I am after solving the projection onto a Linear Equation problem:
\arg \min_{\boldsymbol{x}} \frac{1}{2} {\left\| \boldsymbol{x} - \boldsymbol{y} \right\|}_{2}^{2} \; \text{ subject to } \boldsymbol{A} \boldsymbol{x} = \boldsymbol{b}
with \boldsymbol{A} \in \mathbb{R}^{m \times n} with m \ll n.

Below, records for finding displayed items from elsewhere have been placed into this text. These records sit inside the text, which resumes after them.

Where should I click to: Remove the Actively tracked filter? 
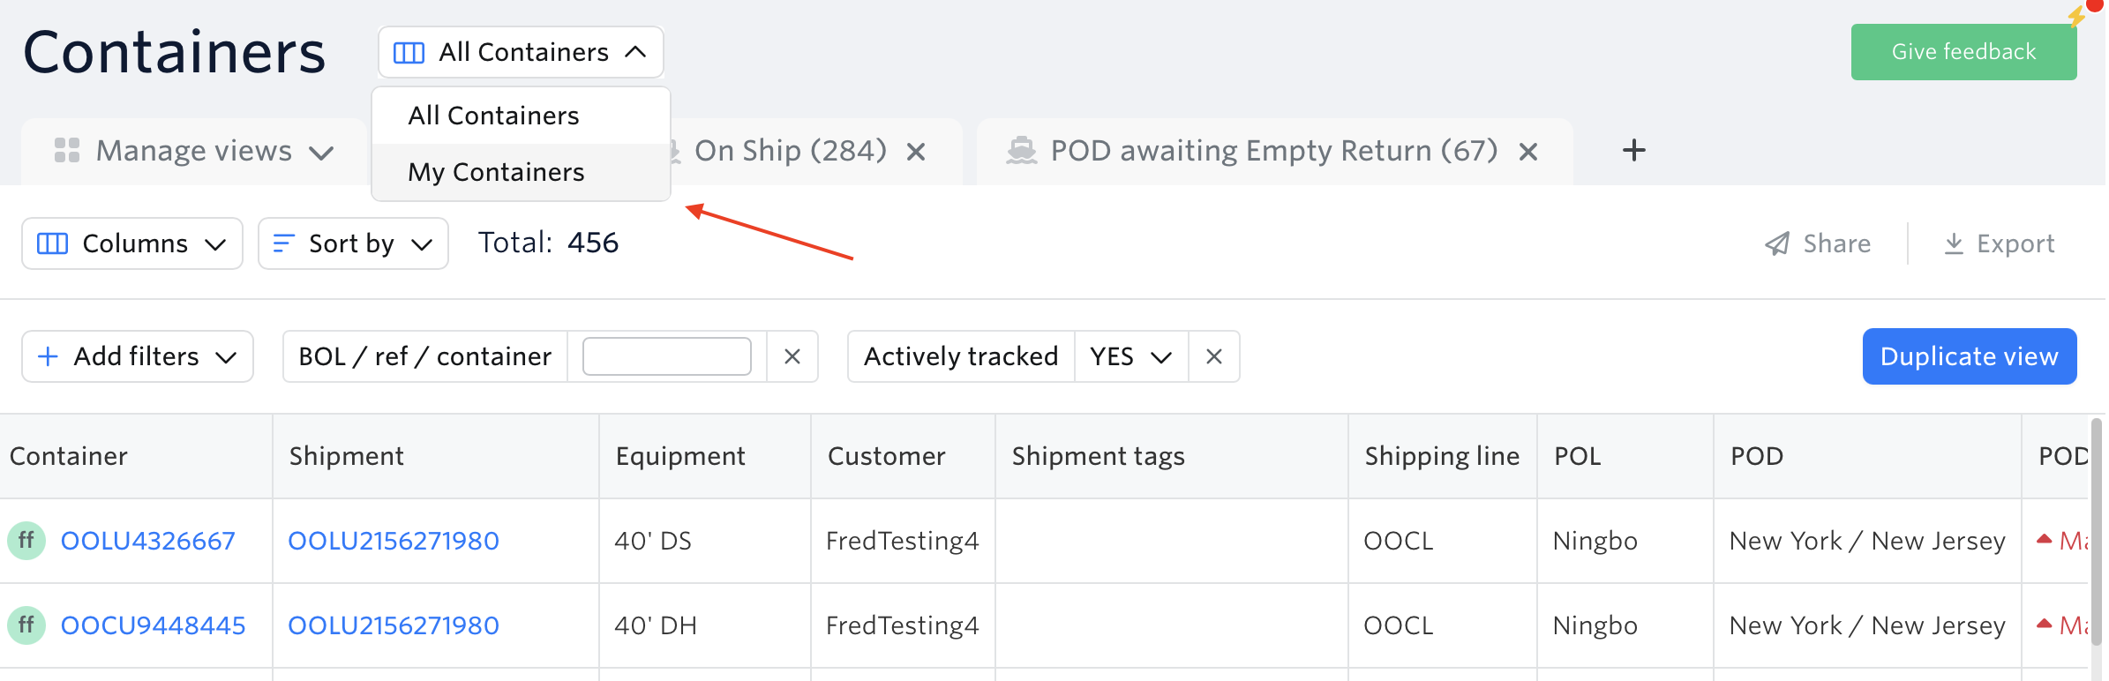pyautogui.click(x=1213, y=356)
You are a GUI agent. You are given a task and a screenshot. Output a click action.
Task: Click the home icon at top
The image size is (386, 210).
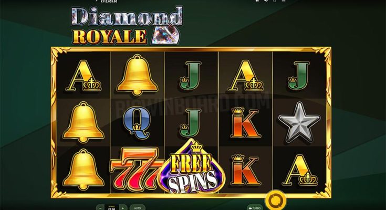click(x=257, y=1)
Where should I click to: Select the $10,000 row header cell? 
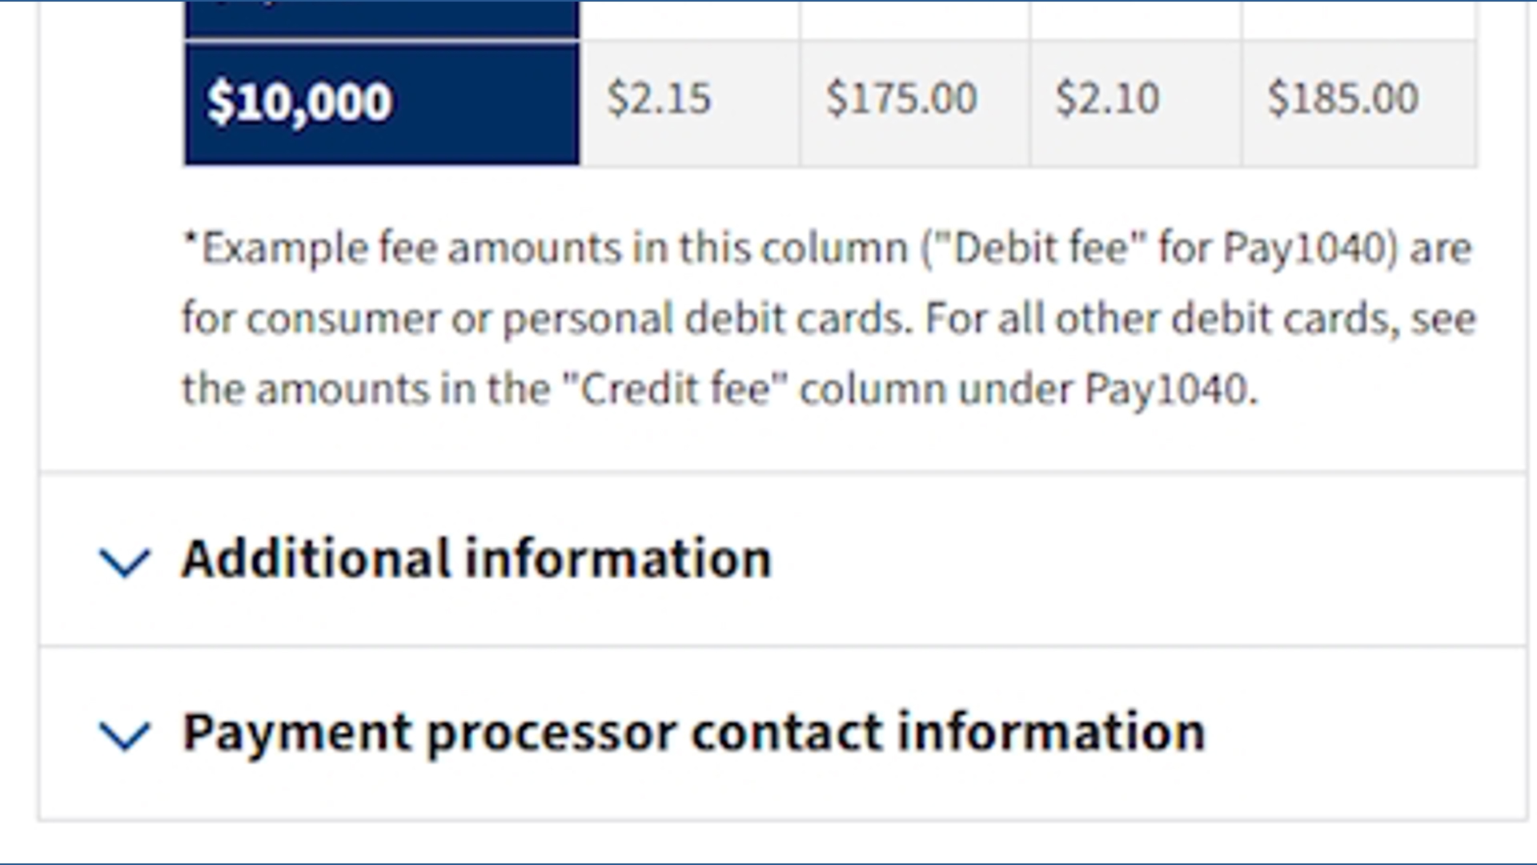coord(381,103)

The closed form solution is:
\begin{align*}
\boldsymbol{x} & = \boldsymbol{y} - \boldsymbol{A}^{\top} {\left( \boldsymbol{A} \boldsymbol{A}^{\top} \right)}^{-1} \left( \boldsymbol{A} \boldsymbol{y} - \boldsymbol{b} \right) \\
& = \boldsymbol{y} - \boldsymbol{A}^{\top} {\left( \boldsymbol{A} \boldsymbol{A}^{\top} \right)}^{-1} \boldsymbol{A} \boldsymbol{y} + \boldsymbol{A}^{\top} {\left( \boldsymbol{A} \boldsymbol{A}^{\top} \right)}^{-1} \boldsymbol{b}
\end{align*}
I wonder what the optimal pre processing needed to solve the above repeatedly for many cases of \boldsymbol{y} (The Matrix \boldsymbol{A} and vector \boldsymbol{b} are the same).
Specifically, how would you handle for the cases:
- \boldsymbol{A} is a dense matrix.
- \boldsymbol{A} is a sparse matrix.